Ice Blue Leptastrea: A Hardy, Eye-Catching LPS Coral

The Ice Blue Leptastrea is a great choice if you want something colorful, a bit different, and not overly demanding. Its encrusting growth and glowing blue polyps make it perfect for filling in bare rock and creating contrast against greens and reds.

Place your Ice Blue Leptastrea on stable rockwork or a frag rack where it can slowly spread. It’s an encruster, so give it a bit of space away from prized neighbors you don’t want it to grow over.

Lighting, Flow, and Placement Tips

Leptastrea generally prefers moderate conditions, which makes it forgiving for mixed reefs.

  • Lighting: Moderate PAR (60–120). Too much light can wash out the blue; too little and it may brown out.
  • Flow: Low to moderate, random flow. Enough to keep detritus off the surface, but not so strong that polyps stay retracted.
  • Placement: Mid to lower rockwork is usually ideal. Start lower and move up slowly if colors dull.

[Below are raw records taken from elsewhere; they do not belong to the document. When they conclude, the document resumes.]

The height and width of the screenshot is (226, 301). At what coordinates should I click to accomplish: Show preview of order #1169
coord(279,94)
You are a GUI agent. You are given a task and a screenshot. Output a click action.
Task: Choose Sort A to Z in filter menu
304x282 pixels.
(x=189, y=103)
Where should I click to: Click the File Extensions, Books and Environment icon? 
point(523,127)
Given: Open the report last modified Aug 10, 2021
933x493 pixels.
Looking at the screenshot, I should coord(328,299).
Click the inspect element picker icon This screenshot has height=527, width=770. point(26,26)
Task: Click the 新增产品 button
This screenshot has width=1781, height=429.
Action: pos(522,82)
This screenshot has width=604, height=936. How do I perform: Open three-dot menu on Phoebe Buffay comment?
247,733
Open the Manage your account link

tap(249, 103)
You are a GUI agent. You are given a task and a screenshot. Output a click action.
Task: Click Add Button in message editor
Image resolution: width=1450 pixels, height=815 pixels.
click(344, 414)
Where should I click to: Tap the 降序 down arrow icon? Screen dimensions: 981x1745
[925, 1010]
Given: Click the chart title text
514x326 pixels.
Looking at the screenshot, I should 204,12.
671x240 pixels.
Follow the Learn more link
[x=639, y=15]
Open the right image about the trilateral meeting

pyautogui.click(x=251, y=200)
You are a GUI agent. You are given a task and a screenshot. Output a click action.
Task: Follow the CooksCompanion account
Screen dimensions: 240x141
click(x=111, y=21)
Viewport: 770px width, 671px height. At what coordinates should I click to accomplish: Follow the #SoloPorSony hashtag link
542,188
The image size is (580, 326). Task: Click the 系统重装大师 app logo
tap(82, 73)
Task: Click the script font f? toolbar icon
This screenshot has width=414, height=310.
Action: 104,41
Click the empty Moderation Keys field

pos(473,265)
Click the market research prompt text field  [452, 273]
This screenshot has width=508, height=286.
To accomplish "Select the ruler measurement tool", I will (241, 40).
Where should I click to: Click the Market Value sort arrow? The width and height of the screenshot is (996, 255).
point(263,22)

Tip: If the coral looks pale or recedes at the edges, drop it to a shadier spot and reduce PAR gradually.

Feeding and Long-Term Care

Ice Blue Leptastrea will survive on light and nutrients, but feeding boosts growth and color.

  • Target feed 1–2x per week with fine particle foods (reef roids, powdered coral foods, or very fine mysis).
  • Turn off flow briefly, gently baste food over the colony, and restore flow after 10–15 minutes.
  • Keep parameters stable: alkalinity 8–9.5 dKH, calcium 400–450 ppm, magnesium 1300–1400 ppm, nitrates 5–15 ppm, phosphates 0.03–0.1 ppm.

Watch for tissue recession around the edges, which often signals swings in alkalinity or salinity. Stable, moderate conditions and occasional feeding will keep your Ice Blue Leptastrea glowing and slowly carpeting your rockwork.